What to work on ▸
For the entries below, work out how many lines contain the string "buyer" and write only the number.

Data excerpts:
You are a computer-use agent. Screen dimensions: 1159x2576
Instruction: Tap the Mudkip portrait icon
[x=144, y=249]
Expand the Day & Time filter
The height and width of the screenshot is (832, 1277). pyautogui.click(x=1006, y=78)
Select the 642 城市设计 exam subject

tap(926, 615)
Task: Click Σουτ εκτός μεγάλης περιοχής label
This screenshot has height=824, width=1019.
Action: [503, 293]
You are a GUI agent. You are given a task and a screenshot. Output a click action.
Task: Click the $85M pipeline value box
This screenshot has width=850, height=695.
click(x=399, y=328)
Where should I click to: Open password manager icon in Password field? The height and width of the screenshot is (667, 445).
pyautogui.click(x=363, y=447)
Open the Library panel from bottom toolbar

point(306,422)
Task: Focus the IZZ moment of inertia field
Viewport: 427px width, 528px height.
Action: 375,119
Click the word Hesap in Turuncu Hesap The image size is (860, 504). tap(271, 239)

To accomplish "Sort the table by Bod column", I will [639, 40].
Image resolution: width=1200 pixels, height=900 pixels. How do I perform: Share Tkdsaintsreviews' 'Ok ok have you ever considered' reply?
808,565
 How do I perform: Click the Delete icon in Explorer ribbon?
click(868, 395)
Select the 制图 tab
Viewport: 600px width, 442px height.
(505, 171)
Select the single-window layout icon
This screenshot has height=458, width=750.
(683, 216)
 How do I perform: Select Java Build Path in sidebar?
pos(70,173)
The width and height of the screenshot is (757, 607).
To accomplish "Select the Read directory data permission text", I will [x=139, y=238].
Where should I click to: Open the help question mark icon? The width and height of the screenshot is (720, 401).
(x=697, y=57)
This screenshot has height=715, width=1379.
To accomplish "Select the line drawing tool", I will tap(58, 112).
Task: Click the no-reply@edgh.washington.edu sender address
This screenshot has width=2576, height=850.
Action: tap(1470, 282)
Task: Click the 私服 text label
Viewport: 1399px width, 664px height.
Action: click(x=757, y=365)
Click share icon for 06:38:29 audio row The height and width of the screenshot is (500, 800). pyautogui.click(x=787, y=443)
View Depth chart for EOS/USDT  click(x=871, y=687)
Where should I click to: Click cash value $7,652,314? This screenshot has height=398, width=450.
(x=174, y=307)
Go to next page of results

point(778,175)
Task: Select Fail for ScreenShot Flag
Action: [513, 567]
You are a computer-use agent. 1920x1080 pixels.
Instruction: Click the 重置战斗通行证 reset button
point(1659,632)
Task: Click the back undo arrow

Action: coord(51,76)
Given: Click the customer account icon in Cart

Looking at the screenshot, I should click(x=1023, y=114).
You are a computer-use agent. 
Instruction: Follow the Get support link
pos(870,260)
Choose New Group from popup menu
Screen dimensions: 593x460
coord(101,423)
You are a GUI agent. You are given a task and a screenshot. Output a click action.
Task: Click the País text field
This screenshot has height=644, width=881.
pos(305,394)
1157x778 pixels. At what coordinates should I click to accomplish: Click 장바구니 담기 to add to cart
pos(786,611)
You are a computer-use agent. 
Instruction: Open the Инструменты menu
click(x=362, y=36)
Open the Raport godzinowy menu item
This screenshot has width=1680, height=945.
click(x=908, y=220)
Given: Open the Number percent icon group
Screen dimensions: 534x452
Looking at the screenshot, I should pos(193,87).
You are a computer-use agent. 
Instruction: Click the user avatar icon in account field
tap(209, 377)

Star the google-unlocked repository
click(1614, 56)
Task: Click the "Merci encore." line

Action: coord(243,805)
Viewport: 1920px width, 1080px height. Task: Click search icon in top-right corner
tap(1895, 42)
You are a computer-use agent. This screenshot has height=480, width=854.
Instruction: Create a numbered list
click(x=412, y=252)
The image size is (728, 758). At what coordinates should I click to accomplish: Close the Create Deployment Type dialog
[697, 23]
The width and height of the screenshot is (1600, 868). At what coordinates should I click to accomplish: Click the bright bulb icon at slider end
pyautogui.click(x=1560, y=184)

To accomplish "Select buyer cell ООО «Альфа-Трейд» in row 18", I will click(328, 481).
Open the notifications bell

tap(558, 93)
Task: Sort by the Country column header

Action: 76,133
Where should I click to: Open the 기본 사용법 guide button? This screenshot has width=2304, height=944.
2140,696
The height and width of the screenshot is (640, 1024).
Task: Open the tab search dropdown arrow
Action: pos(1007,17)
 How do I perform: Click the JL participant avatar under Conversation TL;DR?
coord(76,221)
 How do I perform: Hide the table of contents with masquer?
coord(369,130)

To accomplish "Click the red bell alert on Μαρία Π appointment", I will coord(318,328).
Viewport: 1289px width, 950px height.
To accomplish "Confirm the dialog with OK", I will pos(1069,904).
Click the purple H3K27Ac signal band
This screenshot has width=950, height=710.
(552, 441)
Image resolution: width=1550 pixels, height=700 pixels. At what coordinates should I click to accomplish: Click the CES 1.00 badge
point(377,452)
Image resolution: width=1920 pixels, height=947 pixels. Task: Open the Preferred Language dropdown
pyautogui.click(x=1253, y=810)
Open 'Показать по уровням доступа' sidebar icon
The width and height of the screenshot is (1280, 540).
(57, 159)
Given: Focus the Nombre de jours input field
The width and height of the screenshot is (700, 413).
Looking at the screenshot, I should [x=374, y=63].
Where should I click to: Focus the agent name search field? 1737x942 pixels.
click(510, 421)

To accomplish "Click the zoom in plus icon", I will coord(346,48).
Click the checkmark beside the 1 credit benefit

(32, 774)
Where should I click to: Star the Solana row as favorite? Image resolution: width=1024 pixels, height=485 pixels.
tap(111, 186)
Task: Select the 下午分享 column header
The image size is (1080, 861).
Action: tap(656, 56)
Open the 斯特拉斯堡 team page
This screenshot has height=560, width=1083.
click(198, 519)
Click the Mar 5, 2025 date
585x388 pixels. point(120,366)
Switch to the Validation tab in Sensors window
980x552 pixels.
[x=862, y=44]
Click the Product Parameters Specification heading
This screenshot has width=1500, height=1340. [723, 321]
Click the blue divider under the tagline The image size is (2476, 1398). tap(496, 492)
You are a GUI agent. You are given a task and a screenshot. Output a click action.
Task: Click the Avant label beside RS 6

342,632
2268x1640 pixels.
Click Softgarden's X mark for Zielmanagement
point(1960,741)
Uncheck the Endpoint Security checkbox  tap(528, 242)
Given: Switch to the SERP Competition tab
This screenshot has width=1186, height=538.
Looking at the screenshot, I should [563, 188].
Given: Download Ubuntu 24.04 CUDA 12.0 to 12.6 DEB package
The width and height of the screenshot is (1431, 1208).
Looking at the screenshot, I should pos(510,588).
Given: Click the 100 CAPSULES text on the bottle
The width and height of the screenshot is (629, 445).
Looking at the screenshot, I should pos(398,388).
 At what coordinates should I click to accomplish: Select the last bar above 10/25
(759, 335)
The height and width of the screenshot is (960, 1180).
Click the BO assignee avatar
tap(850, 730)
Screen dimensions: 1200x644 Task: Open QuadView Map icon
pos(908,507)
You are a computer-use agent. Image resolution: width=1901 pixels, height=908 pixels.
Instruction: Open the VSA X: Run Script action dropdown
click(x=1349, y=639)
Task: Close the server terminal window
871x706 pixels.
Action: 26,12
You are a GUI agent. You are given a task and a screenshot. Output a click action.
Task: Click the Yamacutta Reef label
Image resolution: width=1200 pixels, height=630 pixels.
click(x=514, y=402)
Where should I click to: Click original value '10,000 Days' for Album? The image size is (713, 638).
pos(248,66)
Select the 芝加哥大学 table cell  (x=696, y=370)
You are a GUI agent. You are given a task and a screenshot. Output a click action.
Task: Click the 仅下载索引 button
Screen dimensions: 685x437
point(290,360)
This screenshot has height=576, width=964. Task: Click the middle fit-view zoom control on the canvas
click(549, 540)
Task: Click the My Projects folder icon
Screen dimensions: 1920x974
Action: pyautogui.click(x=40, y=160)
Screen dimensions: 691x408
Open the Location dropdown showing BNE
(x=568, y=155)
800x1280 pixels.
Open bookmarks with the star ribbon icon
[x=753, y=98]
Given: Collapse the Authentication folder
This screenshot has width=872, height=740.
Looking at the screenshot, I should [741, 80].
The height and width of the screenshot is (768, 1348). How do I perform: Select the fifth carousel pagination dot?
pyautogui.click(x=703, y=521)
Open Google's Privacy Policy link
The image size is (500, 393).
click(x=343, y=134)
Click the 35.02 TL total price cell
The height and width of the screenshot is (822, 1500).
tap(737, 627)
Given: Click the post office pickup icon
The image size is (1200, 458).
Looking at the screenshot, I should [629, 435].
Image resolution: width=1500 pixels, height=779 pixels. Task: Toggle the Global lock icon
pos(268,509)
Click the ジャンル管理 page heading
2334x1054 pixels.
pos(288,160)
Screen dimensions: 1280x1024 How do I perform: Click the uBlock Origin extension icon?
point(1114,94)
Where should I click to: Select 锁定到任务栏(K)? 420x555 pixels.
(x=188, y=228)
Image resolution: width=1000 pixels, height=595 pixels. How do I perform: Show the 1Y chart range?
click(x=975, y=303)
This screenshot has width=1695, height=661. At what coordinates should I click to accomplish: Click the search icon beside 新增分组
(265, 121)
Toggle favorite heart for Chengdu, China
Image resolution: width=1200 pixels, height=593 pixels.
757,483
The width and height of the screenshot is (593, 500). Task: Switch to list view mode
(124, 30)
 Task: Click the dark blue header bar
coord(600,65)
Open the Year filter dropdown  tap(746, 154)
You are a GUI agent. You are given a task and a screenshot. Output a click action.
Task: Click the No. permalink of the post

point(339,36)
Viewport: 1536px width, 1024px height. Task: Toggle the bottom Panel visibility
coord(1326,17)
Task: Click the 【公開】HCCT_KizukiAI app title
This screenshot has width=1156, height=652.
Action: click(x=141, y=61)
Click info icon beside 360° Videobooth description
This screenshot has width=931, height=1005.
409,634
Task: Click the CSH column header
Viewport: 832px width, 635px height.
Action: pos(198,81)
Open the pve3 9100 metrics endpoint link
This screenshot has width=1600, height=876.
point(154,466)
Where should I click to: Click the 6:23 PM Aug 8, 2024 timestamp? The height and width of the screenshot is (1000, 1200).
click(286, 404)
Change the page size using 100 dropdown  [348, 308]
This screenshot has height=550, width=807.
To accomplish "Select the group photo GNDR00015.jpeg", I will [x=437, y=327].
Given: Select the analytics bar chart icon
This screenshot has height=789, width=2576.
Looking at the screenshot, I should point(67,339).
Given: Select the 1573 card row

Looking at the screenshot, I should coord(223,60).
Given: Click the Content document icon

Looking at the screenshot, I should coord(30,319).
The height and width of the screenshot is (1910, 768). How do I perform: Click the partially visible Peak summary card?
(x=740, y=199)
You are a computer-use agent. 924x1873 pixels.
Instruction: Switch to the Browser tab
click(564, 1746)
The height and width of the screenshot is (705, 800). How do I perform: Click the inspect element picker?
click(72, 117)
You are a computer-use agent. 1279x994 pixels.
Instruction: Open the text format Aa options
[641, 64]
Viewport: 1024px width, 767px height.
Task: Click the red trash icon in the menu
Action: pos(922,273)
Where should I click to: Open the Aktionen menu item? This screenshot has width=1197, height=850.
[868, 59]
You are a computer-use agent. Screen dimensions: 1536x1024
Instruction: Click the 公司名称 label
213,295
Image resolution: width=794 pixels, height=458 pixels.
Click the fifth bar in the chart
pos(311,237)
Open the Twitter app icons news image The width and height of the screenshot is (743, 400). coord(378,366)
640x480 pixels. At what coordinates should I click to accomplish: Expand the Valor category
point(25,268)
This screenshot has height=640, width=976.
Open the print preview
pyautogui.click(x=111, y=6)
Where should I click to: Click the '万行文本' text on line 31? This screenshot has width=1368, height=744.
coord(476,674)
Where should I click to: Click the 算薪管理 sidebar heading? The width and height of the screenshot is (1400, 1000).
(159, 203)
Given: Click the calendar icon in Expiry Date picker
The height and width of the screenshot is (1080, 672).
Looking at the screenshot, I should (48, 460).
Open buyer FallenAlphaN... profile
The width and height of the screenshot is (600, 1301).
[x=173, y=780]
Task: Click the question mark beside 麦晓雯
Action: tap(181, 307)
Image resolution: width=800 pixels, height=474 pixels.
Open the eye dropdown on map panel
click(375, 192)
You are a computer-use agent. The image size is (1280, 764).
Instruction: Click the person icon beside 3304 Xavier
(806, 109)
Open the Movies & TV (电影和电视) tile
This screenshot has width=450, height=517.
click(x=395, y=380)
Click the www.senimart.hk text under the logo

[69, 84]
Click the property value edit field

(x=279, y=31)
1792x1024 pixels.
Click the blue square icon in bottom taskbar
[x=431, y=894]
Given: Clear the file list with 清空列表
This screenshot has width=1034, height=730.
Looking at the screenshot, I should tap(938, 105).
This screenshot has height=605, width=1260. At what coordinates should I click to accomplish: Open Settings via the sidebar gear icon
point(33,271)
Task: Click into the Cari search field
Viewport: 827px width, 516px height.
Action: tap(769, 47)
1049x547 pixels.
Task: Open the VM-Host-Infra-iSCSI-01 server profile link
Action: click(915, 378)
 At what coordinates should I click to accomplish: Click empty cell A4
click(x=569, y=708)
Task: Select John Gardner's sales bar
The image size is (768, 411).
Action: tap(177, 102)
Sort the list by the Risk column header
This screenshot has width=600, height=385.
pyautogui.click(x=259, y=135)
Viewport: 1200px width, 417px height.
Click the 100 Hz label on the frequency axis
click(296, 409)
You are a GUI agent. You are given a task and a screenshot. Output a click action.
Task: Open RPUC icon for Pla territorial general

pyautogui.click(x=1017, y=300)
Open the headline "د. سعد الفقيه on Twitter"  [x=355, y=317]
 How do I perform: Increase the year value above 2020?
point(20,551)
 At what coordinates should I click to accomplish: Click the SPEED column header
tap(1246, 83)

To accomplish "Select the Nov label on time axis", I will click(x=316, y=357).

Exercise result ▸
2